Ja, und das ist der häufigste teure Fehler. Der Zuschuss muss vor der Auftragsvergabe beantragt werden. Zulässig ist ein Liefer- oder Leistungsvertrag, der aufschiebend bedingt auf die Förderzusage geschlossen wird – genau dafür gibt es diese Klausel. Wer zuerst beauftragt und dann beantragt, verliert den Anspruch vollständig.
Was hat sich am 21. Juli 2026 geändert?
Der Höchstsatz stieg von 70 auf 80 Prozent, gleichzeitig sanken die förderfähigen Höchstkosten der ersten Wohneinheit von 30.000 auf 28.000 Euro. Der Klimageschwindigkeits-Bonus fiel von 20 auf 16 Prozent und sinkt nun halbjährlich weiter. Der Einkommensbonus wurde gestaffelt statt pauschal gewährt, dafür kam ein Familienzuschlag hinzu. Effizienzbonus und Emissionsminderungs-Zuschlag entfielen. Maßgeblich ist immer das Datum der Antragstellung, nicht das des Einbaus.
Lohnt es sich, mit dem Antrag zu warten?
Nein, im Gegenteil. Sowohl die förderfähigen Höchstkosten als auch der Klimageschwindigkeits-Bonus sinken schrittweise. Zwischen einem Antrag heute und einem im August 2030 liegen 6.000 Euro weniger förderfähige Kosten und 16 Prozentpunkte weniger Klimabonus – zusammen mehrere Tausend Euro Unterschied.
Gibt es zusätzlich zum Zuschuss einen Kredit?
Ja. Für Haushalte mit einem zu versteuernden Jahreseinkommen unter 90.000 Euro gibt es den zinsgünstigen KfW-Ergänzungskredit 358 über bis zu 120.000 Euro je Wohneinheit. Er lässt sich mit dem Zuschuss kombinieren und wird über die Hausbank beantragt.
Wie viel Förderung gibt es im Mehrfamilienhaus?
Die förderfähigen Kosten staffeln sich nach Wohneinheiten und addieren sich: 28.000 Euro für die erste, je 15.000 Euro für die zweite bis sechste und je 8.000 Euro ab der siebten. Ein Haus mit acht Wohneinheiten kommt damit auf 119.000 Euro förderfähige Kosten. Die Boni für selbstnutzende Eigentümer gelten allerdings nur für die selbst bewohnte Einheit.

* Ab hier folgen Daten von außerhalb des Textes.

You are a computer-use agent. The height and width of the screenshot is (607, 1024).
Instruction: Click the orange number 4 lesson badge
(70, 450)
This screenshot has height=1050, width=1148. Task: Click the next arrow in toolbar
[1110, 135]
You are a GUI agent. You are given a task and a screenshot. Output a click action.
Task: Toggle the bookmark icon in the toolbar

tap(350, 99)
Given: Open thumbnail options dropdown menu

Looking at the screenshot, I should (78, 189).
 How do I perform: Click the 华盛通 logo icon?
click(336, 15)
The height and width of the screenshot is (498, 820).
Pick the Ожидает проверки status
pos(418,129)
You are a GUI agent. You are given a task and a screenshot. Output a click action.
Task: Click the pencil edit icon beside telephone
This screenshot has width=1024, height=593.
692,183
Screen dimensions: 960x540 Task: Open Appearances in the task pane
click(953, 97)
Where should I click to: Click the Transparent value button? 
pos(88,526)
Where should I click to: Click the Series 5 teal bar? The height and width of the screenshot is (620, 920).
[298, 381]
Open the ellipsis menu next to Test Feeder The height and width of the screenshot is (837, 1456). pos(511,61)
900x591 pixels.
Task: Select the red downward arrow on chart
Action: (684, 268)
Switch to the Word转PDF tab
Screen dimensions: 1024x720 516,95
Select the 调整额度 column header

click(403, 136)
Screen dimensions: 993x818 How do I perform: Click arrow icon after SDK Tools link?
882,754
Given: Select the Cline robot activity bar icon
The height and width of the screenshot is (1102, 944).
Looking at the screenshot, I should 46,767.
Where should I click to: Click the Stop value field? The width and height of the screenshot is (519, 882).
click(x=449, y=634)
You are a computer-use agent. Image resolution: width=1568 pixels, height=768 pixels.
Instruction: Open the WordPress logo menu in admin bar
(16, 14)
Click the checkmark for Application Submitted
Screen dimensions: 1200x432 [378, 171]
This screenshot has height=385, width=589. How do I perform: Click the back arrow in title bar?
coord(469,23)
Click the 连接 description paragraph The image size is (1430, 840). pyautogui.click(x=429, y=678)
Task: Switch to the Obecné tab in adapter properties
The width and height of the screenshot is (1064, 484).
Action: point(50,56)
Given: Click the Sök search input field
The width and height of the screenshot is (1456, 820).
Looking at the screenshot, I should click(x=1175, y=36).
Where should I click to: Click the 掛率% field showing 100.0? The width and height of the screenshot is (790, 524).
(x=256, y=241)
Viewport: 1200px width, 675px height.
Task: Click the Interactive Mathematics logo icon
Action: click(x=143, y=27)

Wird Photovoltaik auch gefördert?
Nicht über dieses Programm. Der Zuschuss 458 gilt ausschließlich für den Heizungstausch. Für private Photovoltaik gibt es keine direkten Bundeszuschüsse mehr – der wesentliche Vorteil ist die Umsatzsteuerbefreiung von 0 Prozent auf Kauf und Installation. Dazu kommen KfW-Kredite und wechselnde regionale Programme.